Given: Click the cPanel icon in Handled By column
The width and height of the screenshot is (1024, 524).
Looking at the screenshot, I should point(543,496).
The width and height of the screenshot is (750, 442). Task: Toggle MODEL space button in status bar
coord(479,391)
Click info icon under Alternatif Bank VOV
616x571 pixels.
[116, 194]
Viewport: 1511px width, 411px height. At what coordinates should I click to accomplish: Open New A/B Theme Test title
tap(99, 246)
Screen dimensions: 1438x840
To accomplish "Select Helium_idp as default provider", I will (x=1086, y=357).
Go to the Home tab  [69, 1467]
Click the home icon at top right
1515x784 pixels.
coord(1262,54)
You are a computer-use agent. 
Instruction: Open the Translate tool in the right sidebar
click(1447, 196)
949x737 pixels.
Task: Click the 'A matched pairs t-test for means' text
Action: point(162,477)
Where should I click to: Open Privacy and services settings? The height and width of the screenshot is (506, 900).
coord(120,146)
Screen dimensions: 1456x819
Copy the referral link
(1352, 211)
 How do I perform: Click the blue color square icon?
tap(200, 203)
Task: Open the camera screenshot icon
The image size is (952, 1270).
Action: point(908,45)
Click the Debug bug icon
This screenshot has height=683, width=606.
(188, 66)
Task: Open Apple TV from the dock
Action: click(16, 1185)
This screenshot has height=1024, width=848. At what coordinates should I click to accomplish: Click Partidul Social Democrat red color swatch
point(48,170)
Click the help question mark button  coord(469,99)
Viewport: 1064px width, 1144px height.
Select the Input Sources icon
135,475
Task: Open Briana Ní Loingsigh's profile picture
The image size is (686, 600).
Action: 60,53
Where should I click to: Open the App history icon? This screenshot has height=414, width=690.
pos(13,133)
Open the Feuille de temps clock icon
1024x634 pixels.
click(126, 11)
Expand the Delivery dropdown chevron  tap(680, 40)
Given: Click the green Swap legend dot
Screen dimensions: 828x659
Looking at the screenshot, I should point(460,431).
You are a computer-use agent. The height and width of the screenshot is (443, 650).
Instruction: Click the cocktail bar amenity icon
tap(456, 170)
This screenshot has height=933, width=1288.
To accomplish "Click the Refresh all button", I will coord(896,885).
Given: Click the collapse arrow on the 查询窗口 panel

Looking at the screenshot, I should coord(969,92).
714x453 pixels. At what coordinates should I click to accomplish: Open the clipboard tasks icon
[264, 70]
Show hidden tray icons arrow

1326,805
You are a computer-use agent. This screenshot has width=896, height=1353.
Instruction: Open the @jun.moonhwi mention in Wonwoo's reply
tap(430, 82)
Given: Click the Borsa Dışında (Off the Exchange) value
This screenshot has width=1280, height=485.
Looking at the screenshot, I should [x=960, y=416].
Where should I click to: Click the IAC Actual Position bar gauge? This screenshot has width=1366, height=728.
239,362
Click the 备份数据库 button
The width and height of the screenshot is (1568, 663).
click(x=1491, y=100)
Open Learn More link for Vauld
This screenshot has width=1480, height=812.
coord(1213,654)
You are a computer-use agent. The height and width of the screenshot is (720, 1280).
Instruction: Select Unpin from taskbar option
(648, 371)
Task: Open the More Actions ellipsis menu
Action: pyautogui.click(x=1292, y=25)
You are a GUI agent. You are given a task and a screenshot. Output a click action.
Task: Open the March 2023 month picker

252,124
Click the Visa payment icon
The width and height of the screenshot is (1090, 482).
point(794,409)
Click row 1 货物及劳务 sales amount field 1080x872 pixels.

_TASK GOAL:_
Update the lines from the line with "This screenshot has height=1024, width=848." through the end of the records, changing "Instruction" to "Command" and leaving everything else as it is.

_OUTPUT OF THE TASK:_
This screenshot has height=1024, width=848. At what coordinates should I click to accomplish: Click Partidul Social Democrat red color swatch
point(48,170)
Click the help question mark button  coord(469,99)
Viewport: 1064px width, 1144px height.
Select the Input Sources icon
135,475
Task: Open Briana Ní Loingsigh's profile picture
The image size is (686, 600).
Action: 60,53
Where should I click to: Open the App history icon? This screenshot has height=414, width=690.
pos(13,133)
Open the Feuille de temps clock icon
1024x634 pixels.
click(126, 11)
Expand the Delivery dropdown chevron  tap(680, 40)
Given: Click the green Swap legend dot
Screen dimensions: 828x659
Looking at the screenshot, I should point(460,431).
You are a computer-use agent. The height and width of the screenshot is (443, 650).
Command: Click the cocktail bar amenity icon
tap(456, 170)
This screenshot has height=933, width=1288.
To accomplish "Click the Refresh all button", I will coord(896,885).
Given: Click the collapse arrow on the 查询窗口 panel

Looking at the screenshot, I should coord(969,92).
714x453 pixels. At what coordinates should I click to accomplish: Open the clipboard tasks icon
[264, 70]
Show hidden tray icons arrow

1326,805
You are a computer-use agent. This screenshot has width=896, height=1353.
Command: Open the @jun.moonhwi mention in Wonwoo's reply
tap(430, 82)
Given: Click the Borsa Dışında (Off the Exchange) value
This screenshot has width=1280, height=485.
Looking at the screenshot, I should [x=960, y=416].
Where should I click to: Click the IAC Actual Position bar gauge? This screenshot has width=1366, height=728.
239,362
Click the 备份数据库 button
The width and height of the screenshot is (1568, 663).
click(x=1491, y=100)
Open Learn More link for Vauld
This screenshot has width=1480, height=812.
coord(1213,654)
You are a computer-use agent. The height and width of the screenshot is (720, 1280).
Command: Select Unpin from taskbar option
(648, 371)
Task: Open the More Actions ellipsis menu
Action: pyautogui.click(x=1292, y=25)
You are a GUI agent. You are given a task and a screenshot. Output a click action.
Task: Open the March 2023 month picker

252,124
Click the Visa payment icon
The width and height of the screenshot is (1090, 482).
point(794,409)
Click row 1 货物及劳务 sales amount field 1080x872 pixels.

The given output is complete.